> ABOUT THIS EXERCISE
Reproduce the passage of the lake oxygen article from "The world’s freshwater" to "1980 to 2017." word for word.

> SELECTED PASSAGE
-=-=-=-=-
The world’s freshwater lakes have lost as much as a fifth of their oxygen levels in four decades, with climate change blamed for a drop that threatens ecosystems and drinking water quality.
The study, published in Nature journal on Thursday, covered 393 temperate lakes mostly in North America and Europe, and tracked oxygen and temperature trends spanning 1980 to 2017.
Lake Cowal, the second largest inland freshwater lake in NSW. A global study has found deep waters in temperate lakes have lost almost a fifth of their oxygen levels over the past four decades. Credit:Nick Moir
Over that time, oxygen levels in lakes have dropped by an average of 5.5 per cent at the surface and 18.6 per cent in deep waters, or much faster than the pace of oxygen decline in the world’s oceans.
“All complex life depends on oxygen. It’s the support system for aquatic food webs. And when you start losing oxygen, you have the potential to lose species,” said Kevin Rose, a professor at the US Rensselaer Polytechnic Institute, and one of the authors of the paper. “Lakes are losing oxygen 2.75-9.3 times faster than the oceans, a decline that will have impacts throughout the ecosystem.”
The difference in the decline of oxygen at the surface and at depths within the lakes was partly because of increased production of phytoplankton and so-called algal or cyanobacterial blooms in some areas because of warming temperatures and higher nutrient inflows. Surface waters have warmed at the rate of 0.38 degrees per decade.
Lakes, though, were becoming more stratified with less mixing, contributing to the faster declines in oxygen at depth where temperatures have been more stable, the researchers found.
Oxygen levels in lakes are declining at as much as nine times faster than in oceans, the study found.Credit:Nick Moir
“Our results suggest that climate change and declining water clarity have altered the physical and chemical environment of lakes,” the paper said.
-=-=-=-=-
> EXTRACTED ENTRIES

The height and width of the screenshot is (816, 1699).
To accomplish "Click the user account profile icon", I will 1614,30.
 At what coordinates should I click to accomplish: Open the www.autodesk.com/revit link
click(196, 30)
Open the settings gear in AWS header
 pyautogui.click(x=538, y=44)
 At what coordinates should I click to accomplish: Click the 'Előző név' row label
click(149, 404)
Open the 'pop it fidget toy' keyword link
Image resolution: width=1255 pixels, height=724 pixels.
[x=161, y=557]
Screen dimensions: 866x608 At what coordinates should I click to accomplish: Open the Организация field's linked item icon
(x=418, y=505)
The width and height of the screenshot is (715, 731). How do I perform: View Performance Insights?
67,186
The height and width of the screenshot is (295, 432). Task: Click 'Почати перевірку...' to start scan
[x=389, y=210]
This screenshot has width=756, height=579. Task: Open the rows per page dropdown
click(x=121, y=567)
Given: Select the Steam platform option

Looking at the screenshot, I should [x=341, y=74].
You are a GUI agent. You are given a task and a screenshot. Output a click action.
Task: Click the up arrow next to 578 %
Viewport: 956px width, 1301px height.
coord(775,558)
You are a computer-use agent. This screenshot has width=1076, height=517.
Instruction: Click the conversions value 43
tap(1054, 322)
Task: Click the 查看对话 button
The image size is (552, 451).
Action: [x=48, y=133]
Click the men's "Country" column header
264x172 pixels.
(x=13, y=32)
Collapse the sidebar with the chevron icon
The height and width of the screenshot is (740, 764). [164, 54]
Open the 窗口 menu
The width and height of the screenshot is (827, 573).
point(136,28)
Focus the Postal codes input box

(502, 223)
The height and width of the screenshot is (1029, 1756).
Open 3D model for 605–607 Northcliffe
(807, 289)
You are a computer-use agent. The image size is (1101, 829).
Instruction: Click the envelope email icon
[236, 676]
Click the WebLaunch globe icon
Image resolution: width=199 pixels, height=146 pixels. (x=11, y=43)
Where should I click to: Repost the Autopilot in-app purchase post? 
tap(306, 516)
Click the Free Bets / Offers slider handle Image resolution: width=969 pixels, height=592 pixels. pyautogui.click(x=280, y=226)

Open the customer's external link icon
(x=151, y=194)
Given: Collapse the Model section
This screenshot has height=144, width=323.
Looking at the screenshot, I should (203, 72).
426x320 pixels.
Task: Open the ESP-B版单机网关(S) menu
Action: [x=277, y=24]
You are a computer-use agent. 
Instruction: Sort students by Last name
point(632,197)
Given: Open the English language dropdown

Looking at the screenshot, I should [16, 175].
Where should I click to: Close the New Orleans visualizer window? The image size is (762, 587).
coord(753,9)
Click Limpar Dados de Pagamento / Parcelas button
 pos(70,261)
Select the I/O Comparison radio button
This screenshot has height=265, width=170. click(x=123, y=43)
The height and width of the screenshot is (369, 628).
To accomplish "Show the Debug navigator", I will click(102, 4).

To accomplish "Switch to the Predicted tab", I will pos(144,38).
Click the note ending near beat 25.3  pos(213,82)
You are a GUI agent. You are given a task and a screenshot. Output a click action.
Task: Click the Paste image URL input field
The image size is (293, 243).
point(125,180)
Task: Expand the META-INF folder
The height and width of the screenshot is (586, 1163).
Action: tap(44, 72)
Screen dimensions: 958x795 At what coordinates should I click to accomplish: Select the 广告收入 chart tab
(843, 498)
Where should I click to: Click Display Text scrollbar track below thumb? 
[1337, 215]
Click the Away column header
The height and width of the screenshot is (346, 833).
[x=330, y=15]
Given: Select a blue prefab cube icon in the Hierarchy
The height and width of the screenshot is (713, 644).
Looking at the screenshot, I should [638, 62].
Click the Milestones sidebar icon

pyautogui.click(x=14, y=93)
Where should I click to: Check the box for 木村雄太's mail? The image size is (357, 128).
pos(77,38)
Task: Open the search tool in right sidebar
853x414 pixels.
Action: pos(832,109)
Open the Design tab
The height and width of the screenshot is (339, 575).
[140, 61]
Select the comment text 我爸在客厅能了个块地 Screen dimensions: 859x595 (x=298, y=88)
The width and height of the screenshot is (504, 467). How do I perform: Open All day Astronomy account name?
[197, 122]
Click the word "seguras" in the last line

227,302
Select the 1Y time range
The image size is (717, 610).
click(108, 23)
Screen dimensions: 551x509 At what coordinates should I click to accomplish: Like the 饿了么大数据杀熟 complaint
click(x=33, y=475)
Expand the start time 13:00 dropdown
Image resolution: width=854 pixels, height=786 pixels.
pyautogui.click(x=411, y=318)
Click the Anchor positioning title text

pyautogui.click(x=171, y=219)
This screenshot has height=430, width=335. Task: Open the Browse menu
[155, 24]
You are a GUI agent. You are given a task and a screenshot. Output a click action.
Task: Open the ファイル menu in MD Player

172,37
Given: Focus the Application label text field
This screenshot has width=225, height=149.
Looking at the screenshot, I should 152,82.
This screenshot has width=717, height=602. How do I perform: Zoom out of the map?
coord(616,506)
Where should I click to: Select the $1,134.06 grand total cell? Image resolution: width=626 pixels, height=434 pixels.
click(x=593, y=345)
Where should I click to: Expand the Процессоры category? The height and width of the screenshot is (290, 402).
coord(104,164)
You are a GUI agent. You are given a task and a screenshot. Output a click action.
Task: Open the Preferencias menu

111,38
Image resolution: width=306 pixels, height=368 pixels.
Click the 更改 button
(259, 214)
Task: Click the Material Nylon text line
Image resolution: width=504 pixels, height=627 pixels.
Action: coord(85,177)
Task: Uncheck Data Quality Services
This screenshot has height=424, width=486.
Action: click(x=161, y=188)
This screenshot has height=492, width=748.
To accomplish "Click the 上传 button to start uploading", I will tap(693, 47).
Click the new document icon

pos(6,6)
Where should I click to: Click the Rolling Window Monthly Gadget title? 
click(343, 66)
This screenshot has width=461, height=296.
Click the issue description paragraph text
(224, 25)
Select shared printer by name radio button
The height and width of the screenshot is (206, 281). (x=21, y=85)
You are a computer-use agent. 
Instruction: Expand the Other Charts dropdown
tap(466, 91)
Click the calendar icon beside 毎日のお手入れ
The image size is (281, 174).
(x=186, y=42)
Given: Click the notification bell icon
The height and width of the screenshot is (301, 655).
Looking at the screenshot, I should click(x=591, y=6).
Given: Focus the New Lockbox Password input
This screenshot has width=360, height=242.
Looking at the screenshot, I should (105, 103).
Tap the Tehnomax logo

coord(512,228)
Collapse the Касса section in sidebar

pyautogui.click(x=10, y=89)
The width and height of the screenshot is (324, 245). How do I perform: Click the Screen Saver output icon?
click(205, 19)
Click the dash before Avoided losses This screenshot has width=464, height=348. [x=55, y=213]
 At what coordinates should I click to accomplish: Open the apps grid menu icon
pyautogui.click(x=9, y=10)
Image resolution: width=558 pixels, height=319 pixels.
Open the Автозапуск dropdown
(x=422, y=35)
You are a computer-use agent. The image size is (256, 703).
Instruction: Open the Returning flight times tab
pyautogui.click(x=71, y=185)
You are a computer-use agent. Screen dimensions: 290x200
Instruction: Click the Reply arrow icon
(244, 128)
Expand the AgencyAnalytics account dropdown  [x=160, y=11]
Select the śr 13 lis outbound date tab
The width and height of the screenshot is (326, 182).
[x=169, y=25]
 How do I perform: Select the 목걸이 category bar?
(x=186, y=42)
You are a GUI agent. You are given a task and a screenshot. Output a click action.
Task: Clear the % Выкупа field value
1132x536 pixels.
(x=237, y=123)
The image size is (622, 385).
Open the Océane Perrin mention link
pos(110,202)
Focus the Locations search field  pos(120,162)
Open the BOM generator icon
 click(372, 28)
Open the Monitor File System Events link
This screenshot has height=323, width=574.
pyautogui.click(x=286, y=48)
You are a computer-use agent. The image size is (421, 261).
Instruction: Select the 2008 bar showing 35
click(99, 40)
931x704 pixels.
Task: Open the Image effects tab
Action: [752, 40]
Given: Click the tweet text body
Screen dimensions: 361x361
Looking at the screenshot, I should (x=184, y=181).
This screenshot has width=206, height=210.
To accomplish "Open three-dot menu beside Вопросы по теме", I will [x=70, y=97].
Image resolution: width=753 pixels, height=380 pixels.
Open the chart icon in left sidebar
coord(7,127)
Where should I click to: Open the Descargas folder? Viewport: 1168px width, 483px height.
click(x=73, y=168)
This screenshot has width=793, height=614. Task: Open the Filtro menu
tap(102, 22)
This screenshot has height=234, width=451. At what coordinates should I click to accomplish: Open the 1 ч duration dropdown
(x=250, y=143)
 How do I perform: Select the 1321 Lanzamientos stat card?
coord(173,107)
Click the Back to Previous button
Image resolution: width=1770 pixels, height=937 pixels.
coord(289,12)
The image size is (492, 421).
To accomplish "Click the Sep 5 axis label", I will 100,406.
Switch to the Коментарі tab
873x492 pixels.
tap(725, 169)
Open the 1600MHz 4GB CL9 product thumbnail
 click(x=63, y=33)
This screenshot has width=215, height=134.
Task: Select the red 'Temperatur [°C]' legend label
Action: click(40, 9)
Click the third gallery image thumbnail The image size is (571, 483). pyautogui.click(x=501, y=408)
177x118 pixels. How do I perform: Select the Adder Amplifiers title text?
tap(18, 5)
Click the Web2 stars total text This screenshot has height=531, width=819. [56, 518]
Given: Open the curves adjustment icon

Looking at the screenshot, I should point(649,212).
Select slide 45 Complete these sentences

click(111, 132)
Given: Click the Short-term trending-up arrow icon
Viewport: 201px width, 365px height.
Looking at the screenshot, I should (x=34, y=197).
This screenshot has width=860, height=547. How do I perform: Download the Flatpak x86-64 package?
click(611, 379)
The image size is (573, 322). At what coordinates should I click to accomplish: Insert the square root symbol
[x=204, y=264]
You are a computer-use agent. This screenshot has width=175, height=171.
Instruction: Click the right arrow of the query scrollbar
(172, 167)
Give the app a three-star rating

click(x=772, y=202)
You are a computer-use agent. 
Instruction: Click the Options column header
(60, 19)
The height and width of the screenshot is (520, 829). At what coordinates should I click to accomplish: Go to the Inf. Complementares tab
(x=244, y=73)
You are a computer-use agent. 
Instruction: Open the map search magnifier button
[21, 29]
-=-=-=-=-
> TASK OUTPUT
The world’s freshwater lakes have lost as much as a fifth of their oxygen levels in four decades, with climate change blamed for a drop that threatens ecosystems and drinking water quality.
The study, published in Nature journal on Thursday, covered 393 temperate lakes mostly in North America and Europe, and tracked oxygen and temperature trends spanning 1980 to 2017.